Two-Dimensional Si-Ge Monolayers: Stabilities, Structures and Electronic Properties

TL;DR

This study systematically investigates the stability, structure, and electronic properties of Si-Ge monolayers, revealing stable 2D honeycomb structures, oscillatory band gap behavior, and low carrier effective masses, with potential for high-speed electronic applications.

Contribution

First comprehensive ab initio analysis of Si-Ge monolayers, uncovering their stability, structural characteristics, and unique electronic properties including tunable band gaps.

Findings

Stable 2D honeycomb structures with infinite Si-Ge miscibility.

Oscillatory nonlinear dependence of band gaps on composition.

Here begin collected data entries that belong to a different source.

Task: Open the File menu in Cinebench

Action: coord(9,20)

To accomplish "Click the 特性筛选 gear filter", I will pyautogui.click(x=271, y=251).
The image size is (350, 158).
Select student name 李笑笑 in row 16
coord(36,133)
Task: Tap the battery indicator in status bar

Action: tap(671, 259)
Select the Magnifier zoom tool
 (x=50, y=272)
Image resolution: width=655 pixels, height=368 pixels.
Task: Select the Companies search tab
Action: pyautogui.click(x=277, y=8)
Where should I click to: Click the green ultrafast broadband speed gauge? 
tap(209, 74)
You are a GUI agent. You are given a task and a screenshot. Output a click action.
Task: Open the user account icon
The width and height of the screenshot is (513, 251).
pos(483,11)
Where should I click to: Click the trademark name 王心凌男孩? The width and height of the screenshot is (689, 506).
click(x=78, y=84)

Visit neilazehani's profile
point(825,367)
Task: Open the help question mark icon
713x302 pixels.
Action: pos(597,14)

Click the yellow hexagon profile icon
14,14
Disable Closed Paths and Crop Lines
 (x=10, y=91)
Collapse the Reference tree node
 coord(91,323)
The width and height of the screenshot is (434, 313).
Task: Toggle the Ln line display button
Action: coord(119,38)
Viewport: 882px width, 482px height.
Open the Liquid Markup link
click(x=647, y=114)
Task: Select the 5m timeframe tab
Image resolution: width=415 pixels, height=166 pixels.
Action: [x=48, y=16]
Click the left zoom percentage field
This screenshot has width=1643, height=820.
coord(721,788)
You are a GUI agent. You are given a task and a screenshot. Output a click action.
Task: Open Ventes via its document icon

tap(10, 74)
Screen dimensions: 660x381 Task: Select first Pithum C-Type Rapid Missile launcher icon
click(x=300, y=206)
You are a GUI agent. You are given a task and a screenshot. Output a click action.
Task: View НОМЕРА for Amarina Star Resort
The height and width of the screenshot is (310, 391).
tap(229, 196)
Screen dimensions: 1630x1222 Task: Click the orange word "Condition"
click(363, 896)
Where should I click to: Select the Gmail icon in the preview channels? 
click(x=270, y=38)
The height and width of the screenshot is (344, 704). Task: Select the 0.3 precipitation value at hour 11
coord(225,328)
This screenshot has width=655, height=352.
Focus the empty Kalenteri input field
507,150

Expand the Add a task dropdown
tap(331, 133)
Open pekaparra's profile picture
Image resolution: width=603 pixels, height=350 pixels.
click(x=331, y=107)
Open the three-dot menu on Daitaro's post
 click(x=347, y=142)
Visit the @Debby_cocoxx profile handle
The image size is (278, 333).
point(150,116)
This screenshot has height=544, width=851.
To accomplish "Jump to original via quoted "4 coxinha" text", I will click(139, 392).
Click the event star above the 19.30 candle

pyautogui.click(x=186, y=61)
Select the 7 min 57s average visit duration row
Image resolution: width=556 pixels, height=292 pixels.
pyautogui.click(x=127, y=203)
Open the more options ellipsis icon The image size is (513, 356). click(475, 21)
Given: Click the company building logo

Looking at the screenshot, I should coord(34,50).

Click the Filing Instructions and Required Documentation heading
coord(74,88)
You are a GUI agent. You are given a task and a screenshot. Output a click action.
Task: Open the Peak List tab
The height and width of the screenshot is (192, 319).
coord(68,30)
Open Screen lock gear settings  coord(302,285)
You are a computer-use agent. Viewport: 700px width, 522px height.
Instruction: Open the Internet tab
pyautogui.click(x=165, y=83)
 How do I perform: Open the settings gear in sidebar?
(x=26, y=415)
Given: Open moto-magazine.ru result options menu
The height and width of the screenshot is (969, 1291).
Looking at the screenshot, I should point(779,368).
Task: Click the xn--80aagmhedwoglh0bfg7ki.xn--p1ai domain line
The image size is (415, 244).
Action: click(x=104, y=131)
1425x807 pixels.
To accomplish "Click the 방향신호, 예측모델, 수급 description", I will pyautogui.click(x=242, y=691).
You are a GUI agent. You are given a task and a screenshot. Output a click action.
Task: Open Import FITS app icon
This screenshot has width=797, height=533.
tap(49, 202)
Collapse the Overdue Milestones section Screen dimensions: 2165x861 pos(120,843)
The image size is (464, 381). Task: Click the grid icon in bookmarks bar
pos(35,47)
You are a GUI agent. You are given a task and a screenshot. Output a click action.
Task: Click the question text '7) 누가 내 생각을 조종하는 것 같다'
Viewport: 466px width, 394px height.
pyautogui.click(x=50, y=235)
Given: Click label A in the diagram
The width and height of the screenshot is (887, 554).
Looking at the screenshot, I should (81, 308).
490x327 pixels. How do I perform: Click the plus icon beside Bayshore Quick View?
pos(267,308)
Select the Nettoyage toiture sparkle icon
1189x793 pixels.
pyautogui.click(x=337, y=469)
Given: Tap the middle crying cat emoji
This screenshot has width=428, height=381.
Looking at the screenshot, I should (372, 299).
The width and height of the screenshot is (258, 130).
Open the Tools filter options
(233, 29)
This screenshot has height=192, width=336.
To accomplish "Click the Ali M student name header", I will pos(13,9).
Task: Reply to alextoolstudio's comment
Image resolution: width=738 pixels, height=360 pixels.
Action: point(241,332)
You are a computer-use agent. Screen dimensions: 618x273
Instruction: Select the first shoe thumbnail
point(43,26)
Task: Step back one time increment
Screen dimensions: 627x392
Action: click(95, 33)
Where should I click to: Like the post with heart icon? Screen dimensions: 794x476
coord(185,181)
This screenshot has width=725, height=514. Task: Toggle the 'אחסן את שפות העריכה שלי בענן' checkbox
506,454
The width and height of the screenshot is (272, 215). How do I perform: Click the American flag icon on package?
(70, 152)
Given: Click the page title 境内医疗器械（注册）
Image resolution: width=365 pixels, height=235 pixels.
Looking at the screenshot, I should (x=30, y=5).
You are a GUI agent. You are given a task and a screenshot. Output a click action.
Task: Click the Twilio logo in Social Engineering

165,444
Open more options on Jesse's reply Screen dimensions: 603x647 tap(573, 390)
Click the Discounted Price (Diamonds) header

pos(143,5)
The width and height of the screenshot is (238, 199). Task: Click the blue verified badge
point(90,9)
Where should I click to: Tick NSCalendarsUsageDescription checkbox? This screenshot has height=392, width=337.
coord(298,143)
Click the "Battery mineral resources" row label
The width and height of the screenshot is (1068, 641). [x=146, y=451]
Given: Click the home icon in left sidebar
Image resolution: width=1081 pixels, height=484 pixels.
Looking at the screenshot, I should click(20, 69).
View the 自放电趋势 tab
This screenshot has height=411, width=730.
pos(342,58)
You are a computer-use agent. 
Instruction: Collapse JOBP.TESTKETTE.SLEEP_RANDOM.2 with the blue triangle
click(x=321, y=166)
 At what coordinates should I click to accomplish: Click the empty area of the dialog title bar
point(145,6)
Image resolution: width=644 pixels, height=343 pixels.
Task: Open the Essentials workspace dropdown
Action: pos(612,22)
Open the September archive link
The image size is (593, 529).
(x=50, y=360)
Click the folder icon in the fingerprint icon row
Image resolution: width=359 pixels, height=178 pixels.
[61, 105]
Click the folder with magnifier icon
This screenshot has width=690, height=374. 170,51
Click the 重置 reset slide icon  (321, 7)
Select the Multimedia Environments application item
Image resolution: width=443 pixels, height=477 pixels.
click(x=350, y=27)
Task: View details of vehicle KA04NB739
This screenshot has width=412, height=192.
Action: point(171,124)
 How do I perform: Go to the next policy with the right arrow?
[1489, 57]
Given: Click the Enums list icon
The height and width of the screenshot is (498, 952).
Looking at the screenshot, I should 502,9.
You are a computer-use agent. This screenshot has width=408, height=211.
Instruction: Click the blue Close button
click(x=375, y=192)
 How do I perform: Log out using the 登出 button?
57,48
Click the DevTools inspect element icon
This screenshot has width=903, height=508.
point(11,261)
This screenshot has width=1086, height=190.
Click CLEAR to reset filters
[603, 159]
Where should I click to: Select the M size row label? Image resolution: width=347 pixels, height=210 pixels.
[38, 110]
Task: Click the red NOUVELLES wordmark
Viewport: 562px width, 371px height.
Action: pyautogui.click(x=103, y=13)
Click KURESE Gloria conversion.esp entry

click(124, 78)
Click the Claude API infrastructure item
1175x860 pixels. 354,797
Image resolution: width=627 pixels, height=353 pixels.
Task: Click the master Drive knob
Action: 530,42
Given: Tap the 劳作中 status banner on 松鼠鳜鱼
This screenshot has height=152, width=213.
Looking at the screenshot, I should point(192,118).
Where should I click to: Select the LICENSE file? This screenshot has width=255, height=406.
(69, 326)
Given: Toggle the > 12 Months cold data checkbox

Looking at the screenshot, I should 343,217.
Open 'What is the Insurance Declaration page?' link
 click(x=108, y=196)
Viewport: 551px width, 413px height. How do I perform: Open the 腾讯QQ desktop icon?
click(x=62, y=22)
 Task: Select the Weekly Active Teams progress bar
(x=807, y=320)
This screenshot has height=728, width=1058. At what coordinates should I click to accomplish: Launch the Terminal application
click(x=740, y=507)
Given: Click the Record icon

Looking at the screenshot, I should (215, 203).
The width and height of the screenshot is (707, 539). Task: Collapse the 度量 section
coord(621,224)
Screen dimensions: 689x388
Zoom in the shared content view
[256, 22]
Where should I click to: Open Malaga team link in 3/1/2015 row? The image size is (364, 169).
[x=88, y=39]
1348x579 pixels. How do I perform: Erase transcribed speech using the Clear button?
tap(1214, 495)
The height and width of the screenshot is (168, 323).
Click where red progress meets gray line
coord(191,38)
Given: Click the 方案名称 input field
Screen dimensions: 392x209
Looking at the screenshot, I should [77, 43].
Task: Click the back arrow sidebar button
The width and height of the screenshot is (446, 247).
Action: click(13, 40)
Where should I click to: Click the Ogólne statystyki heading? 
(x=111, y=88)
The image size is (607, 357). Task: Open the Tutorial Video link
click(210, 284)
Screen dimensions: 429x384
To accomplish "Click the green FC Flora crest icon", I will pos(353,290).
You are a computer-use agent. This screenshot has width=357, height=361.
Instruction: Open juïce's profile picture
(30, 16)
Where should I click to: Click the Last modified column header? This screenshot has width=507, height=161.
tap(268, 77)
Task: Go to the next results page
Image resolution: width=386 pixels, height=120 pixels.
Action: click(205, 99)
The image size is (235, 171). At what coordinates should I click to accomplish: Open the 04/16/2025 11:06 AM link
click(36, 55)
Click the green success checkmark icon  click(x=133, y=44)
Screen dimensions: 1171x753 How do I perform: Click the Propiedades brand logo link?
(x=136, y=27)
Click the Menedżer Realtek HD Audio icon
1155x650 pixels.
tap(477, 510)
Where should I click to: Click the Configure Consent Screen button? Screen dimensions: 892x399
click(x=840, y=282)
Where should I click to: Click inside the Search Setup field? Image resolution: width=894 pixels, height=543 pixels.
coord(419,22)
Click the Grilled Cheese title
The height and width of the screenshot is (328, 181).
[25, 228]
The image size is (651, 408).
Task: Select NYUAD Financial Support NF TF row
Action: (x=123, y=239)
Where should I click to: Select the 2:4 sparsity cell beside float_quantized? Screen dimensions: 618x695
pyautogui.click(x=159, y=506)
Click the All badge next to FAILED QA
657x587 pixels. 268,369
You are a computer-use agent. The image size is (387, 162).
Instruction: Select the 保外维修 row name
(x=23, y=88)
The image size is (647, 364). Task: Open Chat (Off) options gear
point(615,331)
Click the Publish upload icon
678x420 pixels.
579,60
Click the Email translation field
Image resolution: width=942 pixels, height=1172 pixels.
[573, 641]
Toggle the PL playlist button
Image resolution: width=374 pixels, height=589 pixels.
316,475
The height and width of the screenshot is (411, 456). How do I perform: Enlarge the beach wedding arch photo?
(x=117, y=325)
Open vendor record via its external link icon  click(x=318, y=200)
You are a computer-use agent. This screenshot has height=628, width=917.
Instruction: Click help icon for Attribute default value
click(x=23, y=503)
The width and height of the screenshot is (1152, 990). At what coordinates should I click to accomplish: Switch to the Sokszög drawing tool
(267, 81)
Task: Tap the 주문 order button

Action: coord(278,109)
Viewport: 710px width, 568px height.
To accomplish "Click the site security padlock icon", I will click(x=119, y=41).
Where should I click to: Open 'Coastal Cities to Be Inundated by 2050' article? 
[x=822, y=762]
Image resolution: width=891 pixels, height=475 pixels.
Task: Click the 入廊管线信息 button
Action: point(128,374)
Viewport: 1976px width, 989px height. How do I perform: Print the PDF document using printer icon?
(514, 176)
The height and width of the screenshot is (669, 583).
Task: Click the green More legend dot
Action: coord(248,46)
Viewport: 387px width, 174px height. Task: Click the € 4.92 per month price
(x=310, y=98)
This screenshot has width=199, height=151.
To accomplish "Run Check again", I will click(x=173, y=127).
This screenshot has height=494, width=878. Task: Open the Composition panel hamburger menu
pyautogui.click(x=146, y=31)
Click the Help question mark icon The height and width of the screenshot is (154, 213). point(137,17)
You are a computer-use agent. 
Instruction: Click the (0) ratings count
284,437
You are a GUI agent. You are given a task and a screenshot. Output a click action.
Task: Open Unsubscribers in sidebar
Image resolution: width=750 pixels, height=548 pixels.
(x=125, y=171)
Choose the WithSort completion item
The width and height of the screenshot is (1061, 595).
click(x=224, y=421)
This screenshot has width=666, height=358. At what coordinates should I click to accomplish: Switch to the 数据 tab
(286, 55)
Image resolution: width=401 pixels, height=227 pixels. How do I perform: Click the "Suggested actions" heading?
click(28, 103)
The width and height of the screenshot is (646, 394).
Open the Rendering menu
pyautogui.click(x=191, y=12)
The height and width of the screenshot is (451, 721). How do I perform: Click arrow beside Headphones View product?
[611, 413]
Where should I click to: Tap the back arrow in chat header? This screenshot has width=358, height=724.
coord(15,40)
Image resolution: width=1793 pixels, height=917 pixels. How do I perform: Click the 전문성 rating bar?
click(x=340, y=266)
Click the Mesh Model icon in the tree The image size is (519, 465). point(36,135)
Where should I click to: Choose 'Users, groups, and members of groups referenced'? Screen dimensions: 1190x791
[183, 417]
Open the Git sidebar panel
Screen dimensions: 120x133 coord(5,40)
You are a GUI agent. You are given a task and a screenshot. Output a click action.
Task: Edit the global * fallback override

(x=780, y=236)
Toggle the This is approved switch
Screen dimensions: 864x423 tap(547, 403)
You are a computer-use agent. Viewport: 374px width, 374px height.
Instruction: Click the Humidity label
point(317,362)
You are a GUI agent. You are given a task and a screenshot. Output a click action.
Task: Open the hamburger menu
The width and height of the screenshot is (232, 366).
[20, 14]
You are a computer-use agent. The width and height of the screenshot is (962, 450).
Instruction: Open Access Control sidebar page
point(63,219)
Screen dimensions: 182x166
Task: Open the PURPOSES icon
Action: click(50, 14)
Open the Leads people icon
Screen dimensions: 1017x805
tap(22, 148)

Low carrier effective masses indicating high-speed device potential.

Abstract

Si-Ge monolayers (SiGeM) with different elementary proportion x (0<x<1) were systematically studied for the first-time using ab initio calculations in this work. The structural stabilities of the Si1-xGexM with different symmetries were investigated using phonon spectra, and an infinite miscibility between Si and Ge elements were revealed in the 2D honeycomb structures. The simulated scanning tunneling microscope images and Raman and infrared active modes of the Si1-xGexM were then obtained for structural characterizations. Interestingly, the study of electronic properties revealed not previously reported oscillatory nonlinear dependence of band gap values on the elementary proportion x in the Si1-xGexM, which suggests an alternative way for tuning the band gaps of 2D materials. Additionally, low effective masses (0.008m0 ~ 0.021m0) of the carriers in the semiconducting Si1-xGexM were found, which has potentials for high-speed applications. Considering the advantage of their compatibility with current Si-based technology and the trend of miniature of electronic devices, the Si1-xGexM with stable structures and excellent properties would be important for 2D applications based on group IV materials.